Le trait fondamental qui relie le peuple juif et la lune réside donc dans l’humilité qu’ils ont en commun. Et c’est ce qui permet d’expliquer complètement la symbolique du cycle lunaire. Car, lorsque le service de D.ieu d’un individu se caractérise par une progression, jusqu’à atteindre un certain degré de perfection symbolisée par la pleine lune, cette perfection caractérisant tant dans son rapport à D.ieu que ce qu’il apporte à son prochain48, il encourt le risque d’en retirer un sentiment plus ou moins imperceptible de suffisance.

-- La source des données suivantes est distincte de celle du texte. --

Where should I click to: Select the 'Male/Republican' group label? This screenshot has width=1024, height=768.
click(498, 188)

Et c’est là qu’intervient la signification de la décroissance lunaire. Car, pour ce qui est du service de D.ieu en tant que tel, il doit certes toujours s’intensifier et se renouveler. Par contre, pour ce qui est de l’individu qui sert D.ieu et qui atteint un sommet, celui-ci doit alors faire un effort d’humilité et d’effacement symbolisé par la décroissance de la lune. De cette manière, non seulement il ne laisse pas la place à la suffisance, mais sa progression prend elle aussi une autre dimension car le dévoilement que l’on peut obtenir dans l’effacement dépasse infiniment celui qui peut être atteint avant que ne soit fait cet effort.

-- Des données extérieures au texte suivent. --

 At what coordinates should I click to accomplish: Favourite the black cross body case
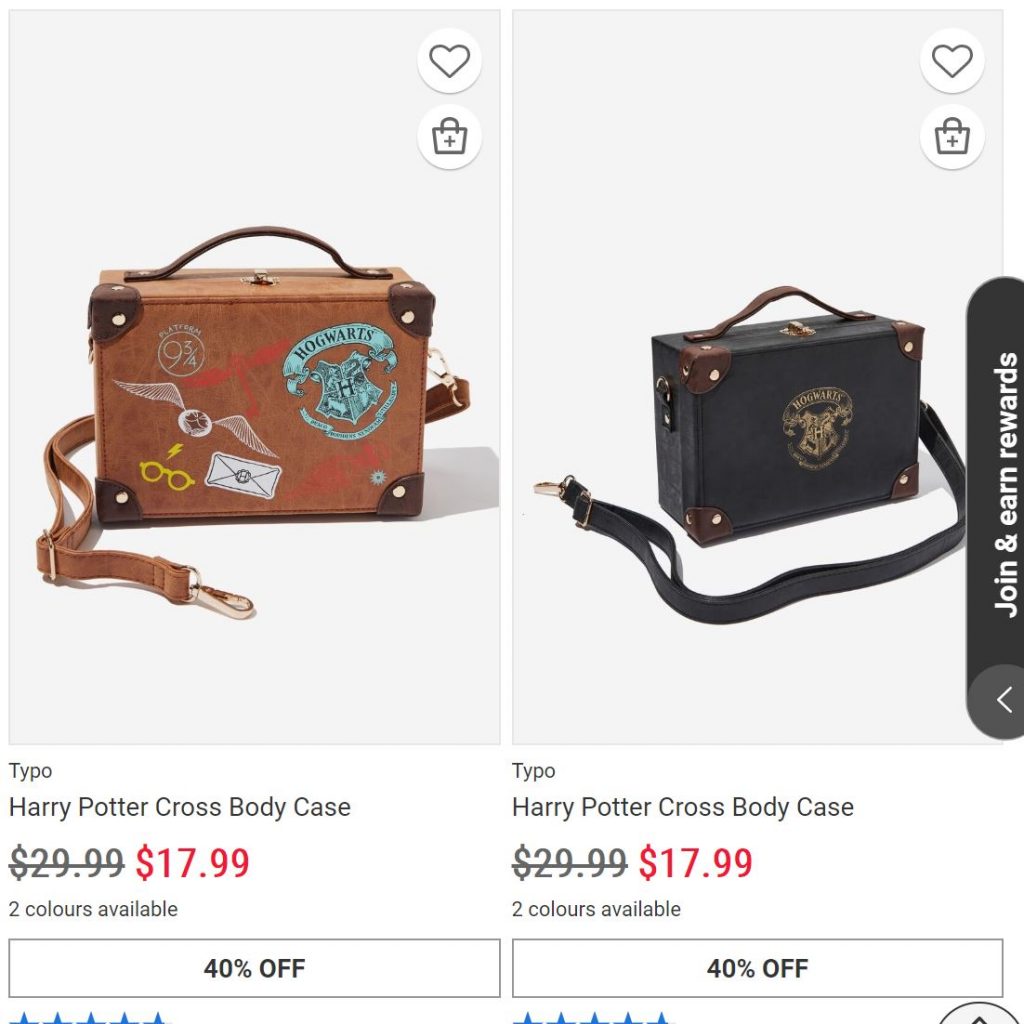click(x=952, y=62)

Et c’est sur ces deux temps fondamentaux, un effort renouvelé et un effacement de soi, que s’articule le service de D.ieu, ces deux principes fondamentaux se retrouvant dans les deux grandes phases du cycle lunaire.49

De cette manière, nous pouvons aussi comprendre le lien qui existe entre le renouvellement d’intensité de l’étude qui commence le 15 Av et la dimension intrinsèque de ce jour. En effet, nous avons vu que l’élévation nouvelle que prend alors l’étude réside dans l’effort visant à prendre conscience de la dimension divine de la Torah, la nuit étant le moment propice pour un tel effort car elle permet de révéler plus facilement l’effacement de l’individu. Cet effacement est bien celui qui est demandé et symbolisé par la décroissance de la lune qui commence le 15 Av.

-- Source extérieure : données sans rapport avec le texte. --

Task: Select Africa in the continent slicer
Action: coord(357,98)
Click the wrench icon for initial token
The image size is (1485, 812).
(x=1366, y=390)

Nous pouvons voir aussi dans cet effacement la caractéristique du mois d’Eloul, qui suit immédiatement et tire sa sanctification de la fin du mois d’Av. Car alors, comme l’explique le Baal Hatanya50, D.ieu est comparable à un roi qui rend visite à ses sujets qui habitent dans les champs de manière à ce qu’ils le consacrent comme leur roi. L’effacement qui caractérise la deuxième partie du mois d’Av et qui imprègne dès lors l’étude de la Torah peut donc aussi être vu comme la préparation préalable à la proclamation de D.ieu comme roi de l’univers, cet acte de soumission représentant, d’après nos Sages, l’acte d’effacement le plus absolu qui puisse exister.

Le roi, qui symbolise D.ieu dans Sa dimension de maître de l’univers, reçoit chacun de ses sujets « avec un visage rayonnant, présente un visage souriant à chacun », et réalise chacun de leurs souhaits.

De la même manière, à Roch Hachana, qui est l’aboutissement du mois d’Eloul, D.ieu accorde à chacun la réalisation de ses souhaits pour le bien, la bénédiction et la vie spirituelle définitive avec la délivrance finale.